I don't know that this was due to the use of "chapter-url", but this edit doesn't seem helpful: the entire citation was reduced to "{{cite}}". Nitpicking polish (talk) 14:56, 2 March 2016 (UTC)
- Well...that's a new one.—cyberpowerChat:Online 15:34, 2 March 2016 (UTC)
Soft 404s are making you web archiving useless
Cyber, there are current over 90,000 pages in Category:Articles with unchecked bot-modified external links and I'm finding that in more than half the cases, you are linking to a webarchive of a soft 404. Because of this, I don't think this bot task is helping, and it's probably best to turn it off until you can find some way to detect this. Oiyarbepsy (talk) 05:38, 3 March 2016 (UTC)

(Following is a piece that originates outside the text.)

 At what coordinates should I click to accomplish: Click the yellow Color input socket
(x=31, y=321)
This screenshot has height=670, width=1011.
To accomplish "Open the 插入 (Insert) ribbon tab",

I just did a random check of 10 pages and found Cyberbot correctly archived in 7 cases, and an error with the bot or IA API in 3 cases. The IA API may be at fault here. It's often returning a valid URL when it shouldn't be (case1, case2, case3). I tend to agree that 90,000 pages will takes many years, if ever, to clean up manually (these are probably articles no one is actively watching/maintaining). (BTW I disagree the bot is "useless", link rot is a semi-manual process to fix and the problem is fiendishly difficult and pressing, there is wide consensus for a solution). -- GreenC 15:04, 3 March 2016 (UTC)
What happened here?
[1] ~Kvng (talk) 05:03, 3 March 2016 (UTC)
- Probably related to 2 sections above.—cyberpowerChat:Limited Access 17:32, 3 March 2016 (UTC)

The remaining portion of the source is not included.